Tenth Circuit rules on hydroponic tomato raid

A hydroponic-tomato setup and the finding of soggy tea leaves in discarded trash led heavily armed cops to stage an early morning surprise raid on a Kansas family’s home, part of a police venture called Operation Constant Gardener. As noted earlier, my colleagues at the Cato Institute filed an amicus brief urging the Tenth Circuit to uphold the family’s rights by applying “the knock-and-announce rule… an ancient one rooted in the English common law dating back to the early 17th century.”

This week a Tenth Circuit panel reinstated many of the claims in the family’s lawsuit. Kyle Swenson, Washington Post:

…this week a three-judge panel on the U.S. Court of Appeals for the 10th Circuit ruled that the family could move forward in court. The decision has larger implications for Fourth Amendment litigation and legislation targeting badly behaving police officers.

The scorching judicial pronouncement blasted authorities for laziness and possible fabrication, the kind of overzealous police work that’s become a sometimes deadly facet of the drug war….

“The defendants in this case caused an unjustified governmental intrusion into the Hartes’ home based on nothing more than junk science, an incompetent investigation, and a publicity stunt,” Judge Carlos Lucero wrote in his opinion. “The Fourth Amendment does not condone this conduct, and neither can I.”…

The appellate win, if not successfully appealed, means the Hartes will be able to press their case in district court.

And this from Ilya Shapiro on the new Tenth Circuit decision:

Even if the court didn’t fully address the issues Cato raised in our brief, the ruling in Harte v. Board of Commissioners of Johnson County, Kansas is a step forward….

The Tenth Circuit mostly agreed with Cato on the Fourth Amendment issue. Two judges on the three-judge panel found that the district court had been wrong to grant summary judgment to the police on the search and seizure issue, with Judge Carlos Lucero alluding briefly to the knock-and-announce requirement. It was a convoluted opinion that took a long time to produce because of each judge writing separately and different sets of judges coming together on different parts of the ruling. Most importantly, Judge Gregory Phillips, joined by Judge Lucero, found that “what the deputies learned early on in the search dissipated any probable cause to continue searching.”

Ultimately, the judges only discussed in passing the police-militarization and general-warrant concerns raised by Cato and sided with the police on the excessive-force claims. Nevertheless, the court held that what the Hartes experienced qualified as unreasonable search and seizure – and also let them continue with their state-law claims – so Harte v. Board of Commissioners represents a positive development in the jurisprudence surrounding dynamic police raids.

7 Comments

  • And no apologies from the cops . . . .

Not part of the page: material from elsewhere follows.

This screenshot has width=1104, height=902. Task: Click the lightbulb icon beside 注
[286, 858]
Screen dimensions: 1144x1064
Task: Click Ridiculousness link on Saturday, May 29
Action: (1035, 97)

    • They can’t apologize [even if they wanted to, which I doubt] because it might prejudice their case.

      • They still can, and they could have immediately after the raid.

        I wonder, is accusing a son of drug use with no evidence to the father’s face “fighting words?”

        By the way, the WaPo article misstated the standard for QI and it also took an unwarranted shot at Jeff Sessions. And the praise of the Obama Administration, which is no stranger to heavy-handed DoJ conduct, was just rich.

      • Of course they can. They are claiming immunity – not that the raid was appropriate. Just that it didn’t rise to a level of inappropriateness that would wipe out the immunity they are claiming.

        • At this stage, they can no longer claim immunity. And it would have been imprudent to apologize earlier because of the possibility [high probability, and I suspect their attorneys anticipated that] of precisely such a stripping of immunity.

          • It’s not disputed that the cops raided the home and found nothing. An apology for that wouldn’t prejudice the case if it was worded correctly.

            I can see why they wouldn’t want to use expensive attorney time vetting an apology to make sure it IS worded correctly, but don’t say they can’t do it.

        • We are the police, we are OMNIPOTENT. The family was unwilling to accept our sincere “oops”. Obviously no sense of humor. We on the other side simply have no sense. Just wait till we get our armored vehicle from Trump.